20210614 The place of unthought thoughts.: Page 15 of 15

20210614 The place of unthought thoughts.

Nigel Morris-Cotterill

 

Today I'm writing about white holes, "The Place of Unthought Thoughts."

This is not unknown unknowns, it's about the things we know about but don't want to know more about, where our quest for understanding reaches the end of our willingness to enquire.

If books, etc. can have "out-takes" this is one of mine, a section that ended up on the cutting room floor, so to speak.

This BLOG/cast includes part of my research into suspicion but didn’t find its way into the book or the courses. It is highly relevant as it explains some of the background to the research and some of the thinking that went into the final (for now) product.

That bring us to the conclusions of this piece. First, precision in language. Amongst the early 20th Century Cambridge philosophers were German speakers and they adopted an approach from France and England in which mathematics and language were the principle components of philosophy. In searching for, in broad terms, the meaning of life, they followed a path that suggested that precision was necessary if any certainty was to be possible.

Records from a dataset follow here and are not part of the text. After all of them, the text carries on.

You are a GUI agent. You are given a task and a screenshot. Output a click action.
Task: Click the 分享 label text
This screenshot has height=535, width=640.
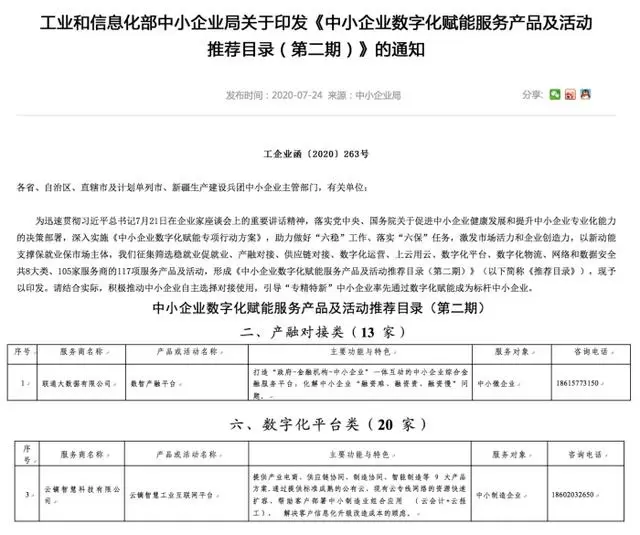pyautogui.click(x=531, y=95)
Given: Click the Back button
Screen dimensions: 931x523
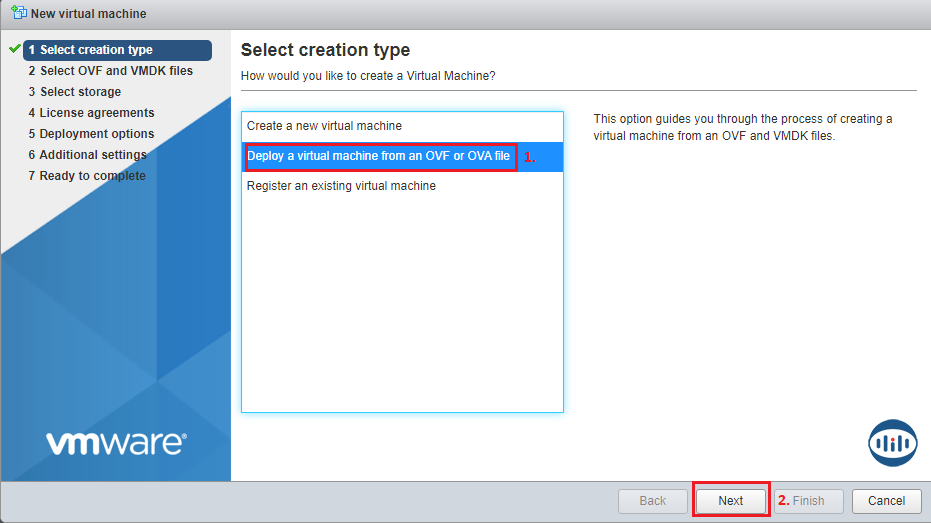Looking at the screenshot, I should 652,500.
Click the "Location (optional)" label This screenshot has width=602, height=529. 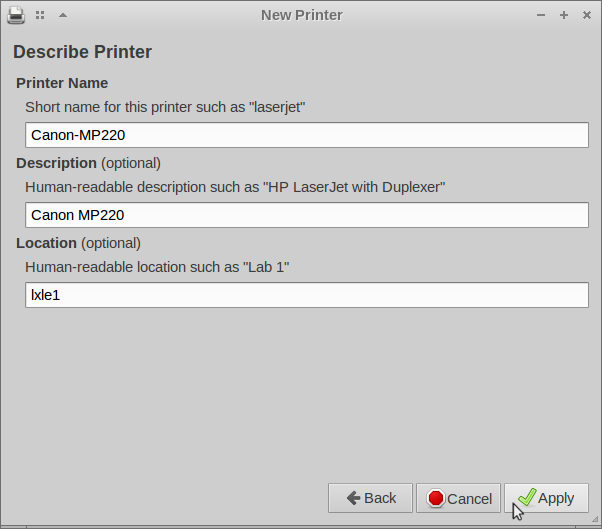[78, 243]
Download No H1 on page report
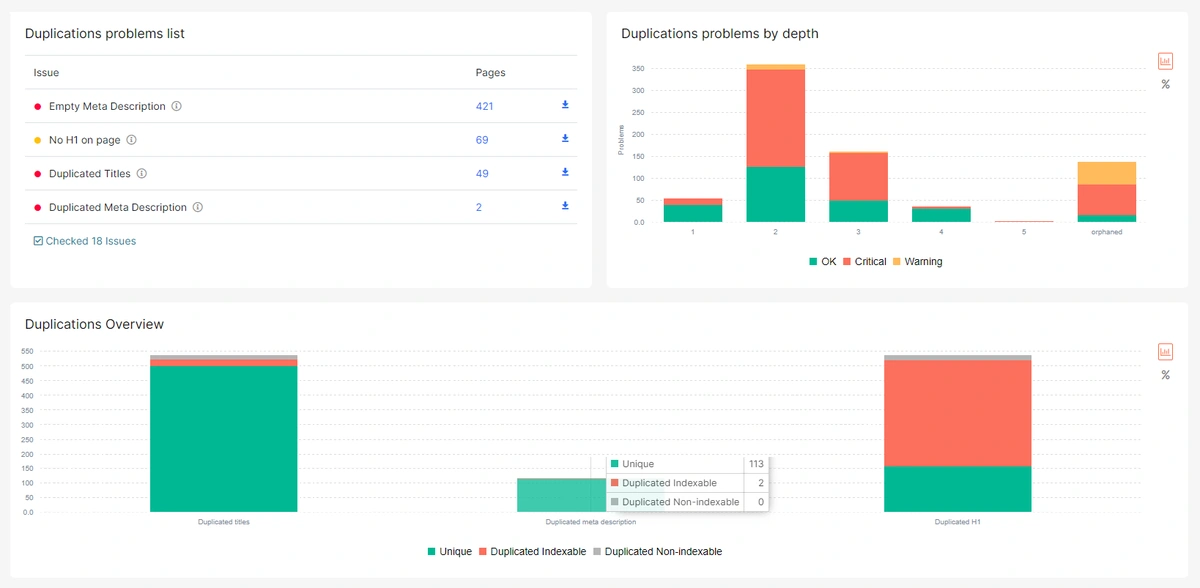This screenshot has width=1200, height=588. point(564,139)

And so mathematics, ironically using variables to indicate precision and accuracy in expression became regarded as the bedrock of intellectual development.

Today, as we drive computerisation ever more deeply into the workings of our corporate machines, we fail differentiate between fuzzy language and fuzzy logic.

Fuzzy logic is a good thing: it means to take imprecise data and analyse it as if it were many different forms of precise data. But the process by which it does that cannot be fuzzy. And the language, be it code or plain language, that defines the functions and the process cannot be fuzzy, they cannot be vague.

So, imprecise source data: great, feed me.
Imprecise output data: kill me now.
Context, inflection, the order of words.. all of this is imprecise source data. It’s what criminals have long used to bemuse simple name checking systems to prevent them travelling. How computer systems deal with it is a mark of intelligence not of the machine but of those who, as the N versus NP analysis showed are a significant part of the reason that computers can’t do what many people say they can do.

I have an example: airlines don’t allow bookings to include punctuation in names. This has been the case since the early 1980s so no airline should be surprised by it. But it is usual for instructions to say ″enter your name exactly as it is shown on your passport.″ Then, if you are like me, the system fails validation. The programmer didn’t think through that his on-screen instructions were contrary to his validation. Worse, credit cards DO require the punctuation but the same airline applied the same validation to the payment form i.e. no punctuation. So the card payment passed validation on the airline’s site but failed validation for card processing.

As we place more and more obligations onto machines, we think we don’t need to visit The place of unthought thoughts.

But we do. It's more important than ever.